'passwd' at athena.mit.edu (was "Re: unsub")

Fri Apr 28 20:16:34 AEST 1989

In article <10896 at bloom-beacon.MIT.EDU> orionel at athena.mit.edu writes:
>I have a small problem. I just finished reading a unix book in which
>certain instructions were given to create a new password for a user in
>case they forgot their old one.

Apparently the unix book didn't explain the "man" command to you.  The
Athena passwd command is not the same as the BSD Unix passwd command;
it modifies kerberos passwords. not Unix passwords.  "passwd.real" is
the program on Athena which modifies local workstation passwords as
described in standard Unix documentation.

>Of course only a super user can execute these instructions (which I am)

Well, gee, you managed to find out the highly guarded super-user
password of the workstations at Project Athena.  Our workstation root
password, for those of you who are curious, is 'mrroot.'  It is
publicly available -- consultants give it out constantly so users can
fix minor problems on their workstations.  It's possible for us to do
this because root on our workstations isn't trusted anywhere except on
the workstation -- kerberos is used for all network authentication.
Further, the worst thing a user with root on a workstation can do is
screw it up enough that the software needs to be reloaded -- that
takes about twenty minutes for an operations staffperson.  That
problem will soon be eliminated as well, when we move to a read-only
root; but that's another issue.

># passwd roxanne
>New password: stoopid
>Retype new password: stoopid
>#

Gee, looks like you're trying to change someone else's password.
That's a no-no.  Unless, of course, you have her permission....

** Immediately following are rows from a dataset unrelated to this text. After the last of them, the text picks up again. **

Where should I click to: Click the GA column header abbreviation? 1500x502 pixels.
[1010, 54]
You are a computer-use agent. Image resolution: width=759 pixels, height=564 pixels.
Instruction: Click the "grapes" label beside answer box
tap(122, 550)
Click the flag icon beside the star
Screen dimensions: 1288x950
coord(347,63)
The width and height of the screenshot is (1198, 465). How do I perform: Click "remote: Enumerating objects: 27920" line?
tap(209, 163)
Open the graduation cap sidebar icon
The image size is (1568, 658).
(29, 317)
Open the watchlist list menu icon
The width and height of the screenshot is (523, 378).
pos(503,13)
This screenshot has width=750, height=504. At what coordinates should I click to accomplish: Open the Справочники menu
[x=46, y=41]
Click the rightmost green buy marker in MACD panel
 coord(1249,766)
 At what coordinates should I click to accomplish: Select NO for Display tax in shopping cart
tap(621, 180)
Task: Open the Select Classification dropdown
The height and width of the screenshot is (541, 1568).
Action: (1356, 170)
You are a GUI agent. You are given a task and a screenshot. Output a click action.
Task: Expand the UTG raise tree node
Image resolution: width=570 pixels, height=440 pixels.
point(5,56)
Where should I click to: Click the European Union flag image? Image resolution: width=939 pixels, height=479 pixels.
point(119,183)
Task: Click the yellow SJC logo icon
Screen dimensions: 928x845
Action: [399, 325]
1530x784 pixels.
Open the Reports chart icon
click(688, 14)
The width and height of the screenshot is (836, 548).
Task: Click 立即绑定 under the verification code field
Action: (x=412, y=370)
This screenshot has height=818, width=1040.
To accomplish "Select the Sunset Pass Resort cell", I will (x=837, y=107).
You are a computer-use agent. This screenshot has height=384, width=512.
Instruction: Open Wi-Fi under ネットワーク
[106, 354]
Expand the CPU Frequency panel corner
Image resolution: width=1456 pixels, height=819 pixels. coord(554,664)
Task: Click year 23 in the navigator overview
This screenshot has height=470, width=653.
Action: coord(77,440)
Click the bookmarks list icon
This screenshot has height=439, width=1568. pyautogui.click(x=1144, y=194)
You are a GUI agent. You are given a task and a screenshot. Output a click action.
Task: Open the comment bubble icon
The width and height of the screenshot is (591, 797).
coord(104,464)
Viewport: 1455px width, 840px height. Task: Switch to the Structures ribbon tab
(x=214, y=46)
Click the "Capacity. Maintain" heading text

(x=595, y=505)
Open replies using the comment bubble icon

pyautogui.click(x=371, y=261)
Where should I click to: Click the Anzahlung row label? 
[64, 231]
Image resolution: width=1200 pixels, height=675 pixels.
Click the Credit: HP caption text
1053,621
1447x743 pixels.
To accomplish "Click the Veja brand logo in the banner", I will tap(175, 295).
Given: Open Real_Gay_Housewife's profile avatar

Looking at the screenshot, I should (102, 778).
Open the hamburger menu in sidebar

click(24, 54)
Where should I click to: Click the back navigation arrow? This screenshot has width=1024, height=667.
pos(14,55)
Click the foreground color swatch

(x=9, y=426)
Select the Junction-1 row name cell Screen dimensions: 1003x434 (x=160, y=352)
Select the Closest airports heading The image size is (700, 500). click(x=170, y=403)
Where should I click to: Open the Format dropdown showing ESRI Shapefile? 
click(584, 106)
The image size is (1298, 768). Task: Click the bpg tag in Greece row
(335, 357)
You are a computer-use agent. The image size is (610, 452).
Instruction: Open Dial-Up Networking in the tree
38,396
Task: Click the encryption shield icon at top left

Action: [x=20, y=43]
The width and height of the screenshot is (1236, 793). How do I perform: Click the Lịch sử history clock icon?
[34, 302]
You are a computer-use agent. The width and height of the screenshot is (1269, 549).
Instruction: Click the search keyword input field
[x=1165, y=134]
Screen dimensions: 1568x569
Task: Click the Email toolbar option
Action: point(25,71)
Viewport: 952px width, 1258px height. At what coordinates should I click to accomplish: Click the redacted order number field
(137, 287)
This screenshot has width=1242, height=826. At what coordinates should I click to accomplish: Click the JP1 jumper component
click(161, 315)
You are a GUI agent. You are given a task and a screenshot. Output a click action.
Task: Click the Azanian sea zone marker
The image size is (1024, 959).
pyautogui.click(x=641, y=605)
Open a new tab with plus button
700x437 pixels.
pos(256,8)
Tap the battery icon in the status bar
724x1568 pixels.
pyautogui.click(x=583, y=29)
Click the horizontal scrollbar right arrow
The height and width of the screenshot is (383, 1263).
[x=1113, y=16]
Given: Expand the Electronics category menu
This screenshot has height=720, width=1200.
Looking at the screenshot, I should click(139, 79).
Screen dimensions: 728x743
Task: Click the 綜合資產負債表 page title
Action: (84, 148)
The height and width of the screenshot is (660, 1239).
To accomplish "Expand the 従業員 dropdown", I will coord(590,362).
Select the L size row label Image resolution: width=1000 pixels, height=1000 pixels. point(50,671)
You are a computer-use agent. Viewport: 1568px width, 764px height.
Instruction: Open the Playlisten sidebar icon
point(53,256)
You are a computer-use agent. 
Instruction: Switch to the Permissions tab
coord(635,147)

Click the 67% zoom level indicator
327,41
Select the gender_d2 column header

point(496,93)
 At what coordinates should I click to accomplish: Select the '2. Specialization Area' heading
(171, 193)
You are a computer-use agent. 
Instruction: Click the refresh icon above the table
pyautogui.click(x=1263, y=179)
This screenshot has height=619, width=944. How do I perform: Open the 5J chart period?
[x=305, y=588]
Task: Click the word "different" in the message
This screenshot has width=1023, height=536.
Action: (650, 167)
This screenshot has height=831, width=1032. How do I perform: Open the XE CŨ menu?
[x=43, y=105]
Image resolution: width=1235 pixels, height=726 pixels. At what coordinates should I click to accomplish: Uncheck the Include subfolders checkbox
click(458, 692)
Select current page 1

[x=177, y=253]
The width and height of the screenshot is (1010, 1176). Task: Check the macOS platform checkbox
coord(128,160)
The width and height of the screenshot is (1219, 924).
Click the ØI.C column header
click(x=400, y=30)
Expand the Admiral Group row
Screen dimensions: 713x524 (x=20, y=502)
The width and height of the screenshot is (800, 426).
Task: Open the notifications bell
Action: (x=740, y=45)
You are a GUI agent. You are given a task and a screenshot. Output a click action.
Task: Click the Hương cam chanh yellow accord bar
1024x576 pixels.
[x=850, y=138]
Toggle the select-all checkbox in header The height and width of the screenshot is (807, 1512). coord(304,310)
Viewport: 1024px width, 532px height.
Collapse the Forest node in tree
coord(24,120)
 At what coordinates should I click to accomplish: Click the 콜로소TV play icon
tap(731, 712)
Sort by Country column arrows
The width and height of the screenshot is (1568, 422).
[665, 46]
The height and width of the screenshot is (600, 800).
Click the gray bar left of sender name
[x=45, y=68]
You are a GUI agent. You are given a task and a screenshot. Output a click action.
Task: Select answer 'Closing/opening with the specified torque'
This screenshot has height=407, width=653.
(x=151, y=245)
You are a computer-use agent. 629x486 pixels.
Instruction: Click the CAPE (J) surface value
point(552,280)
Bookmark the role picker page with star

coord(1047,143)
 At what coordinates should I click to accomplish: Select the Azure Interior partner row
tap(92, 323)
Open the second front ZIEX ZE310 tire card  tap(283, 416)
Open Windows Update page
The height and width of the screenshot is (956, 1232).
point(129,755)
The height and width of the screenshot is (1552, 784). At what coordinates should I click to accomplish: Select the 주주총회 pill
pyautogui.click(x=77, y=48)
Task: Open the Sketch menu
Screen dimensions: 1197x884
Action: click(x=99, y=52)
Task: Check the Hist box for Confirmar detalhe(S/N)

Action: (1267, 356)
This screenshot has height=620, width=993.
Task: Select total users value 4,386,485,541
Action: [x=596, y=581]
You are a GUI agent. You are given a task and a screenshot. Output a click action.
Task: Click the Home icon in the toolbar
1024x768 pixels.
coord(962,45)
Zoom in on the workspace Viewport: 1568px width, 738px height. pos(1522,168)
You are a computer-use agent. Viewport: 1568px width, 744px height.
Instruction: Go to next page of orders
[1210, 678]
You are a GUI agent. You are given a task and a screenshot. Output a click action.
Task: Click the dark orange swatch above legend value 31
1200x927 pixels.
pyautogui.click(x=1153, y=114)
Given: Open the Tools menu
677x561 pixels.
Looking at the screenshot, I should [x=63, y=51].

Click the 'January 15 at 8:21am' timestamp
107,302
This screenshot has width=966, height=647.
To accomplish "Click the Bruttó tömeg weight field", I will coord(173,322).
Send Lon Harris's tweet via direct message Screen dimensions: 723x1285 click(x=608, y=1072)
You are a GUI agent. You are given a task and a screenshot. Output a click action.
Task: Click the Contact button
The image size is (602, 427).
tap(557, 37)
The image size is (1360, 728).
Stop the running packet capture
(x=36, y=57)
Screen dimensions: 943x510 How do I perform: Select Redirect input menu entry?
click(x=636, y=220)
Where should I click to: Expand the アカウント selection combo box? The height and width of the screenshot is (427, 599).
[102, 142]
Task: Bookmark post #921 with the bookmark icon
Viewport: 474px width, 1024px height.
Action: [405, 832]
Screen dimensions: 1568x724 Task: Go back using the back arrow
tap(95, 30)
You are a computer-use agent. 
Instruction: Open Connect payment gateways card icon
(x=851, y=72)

>Thats the way its supposto work. To change user roxanne password
>instead I get
>
># passwd roxanne
>Usage: passwd [-name name] [-inst inst]

Precisely for the reason described above -- the syntax is different so
that you don't confuse it with standard Unix passwd.  Furthermore, the
theory is that if you are an advanced enough user on Athena to be
changing someone else's password, you'll understand, or at least how
to use "man" or "olc" (On-Line Consulting, our consulting system).

Apparently, the theory is wrong.

>What is wrong???
>
>orionel at athena.mit.edu

You're confused.

If someone forgets their password at Athena, they need to talk to the
accounts administrator to get it changed to something new.  We don't
give random users the access to change other people's Kerberos
passwords.  Try using olc, or perhaps try reading some Athena
documentation, rather than posting questions to comp.unix.wizards with
which no one outside of Athena is going to be able to help you.

Jonathan Kamens			              USnail:
MIT Project Athena				410 Memorial Drive, No. 223F
jik at Athena.MIT.EDU				Cambridge, MA 02139-4318
Office: 617-253-4261			      Home: 617-225-8218

P.S. Athena is anything but a normal Unix timesharing system.  If you
have questions about Athena, try finding them out inside Athena first.